The Israel Antiquities Authority is presenting a new exhibition which includes ancient coins uncovered at the Temple Mount and a 2,000-year-old sarcophagus lid. The new display will open on November 11 at the Davidson Center and in the Jerusalem Archaeological Garden, just south of the Temple Mount. Many of the artifacts have not previously been shown to the public.
The exhibition integrates the most recent research done about ancient Jerusalem. It includes three sections: one features the sarcophagus [funeral receptacle] lid inscribed with the words "Ben HaCohen HaGadol" - "Son of the High Priest."
Another display presents Jerusalem as a metropolis during the late Second Temple Period, while a third exhibits artifacts from the time of the destruction of the Second Temple.
"It's a product of the newest research that has been done in the past few years," said Chava Katz, Chief Curator of the Israeli Antiquities Authority. "It's at the right location because it connects the finds to their actual location."

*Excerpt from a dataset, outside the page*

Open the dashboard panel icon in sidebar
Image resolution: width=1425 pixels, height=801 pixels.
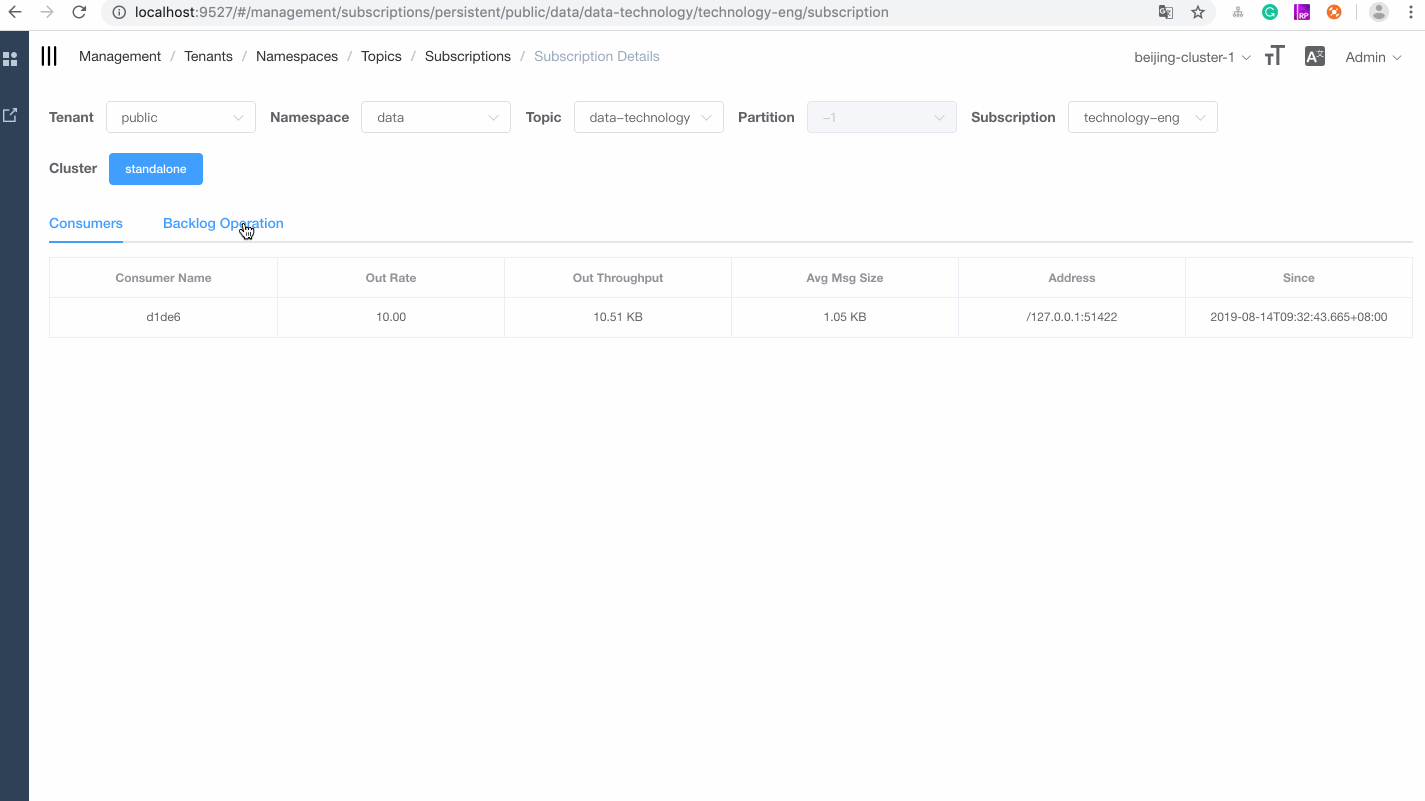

Most of the artifacts were uncovered along the southern edge and southwestern corner of the Temple Mount during the excavations of Professor Binyamin Mazar in 1970s and Professor Roni Reich in the 1990s.
According to a report released by the Israeli Antiquities Authority, the sarcophagus lid was found just north of Jerusalem. The lid is "engraved with an inscription in square script that is characteristic of the Second Temple period."
The inscription "Son of the High Priest" most likely refers to a High Priest who officiated at the Temple between 30 and 70 CE.
"This is the first time that we have been able to locate a manor house of the high priest of Judea during the first century, during the time of the Jewish rebellion," Har-Even told The Jerusalem Post on Thursday. "We found a huge settlement from the Second Temple Period, in which there are a lot of burial caves that were probably used by the family of the High Priest."
Many of the coins on display date back nearly 2,000 years and were burnt during the Great Revolt, just after the destruction of the Second Temple. The collection displays a unique range of coins minted in Jerusalem during that time, along with many coins from around the world that were brought to Jerusalem by visitors.
These coins, from as far away as Persia and France, testify to Jerusalem's importance as metropolis and cultural and religious center for Jews at the time. The differences between Jewish and pagan coins in the collection are striking, as, in accordance with religious law, no human images are carved on the Jewish coins.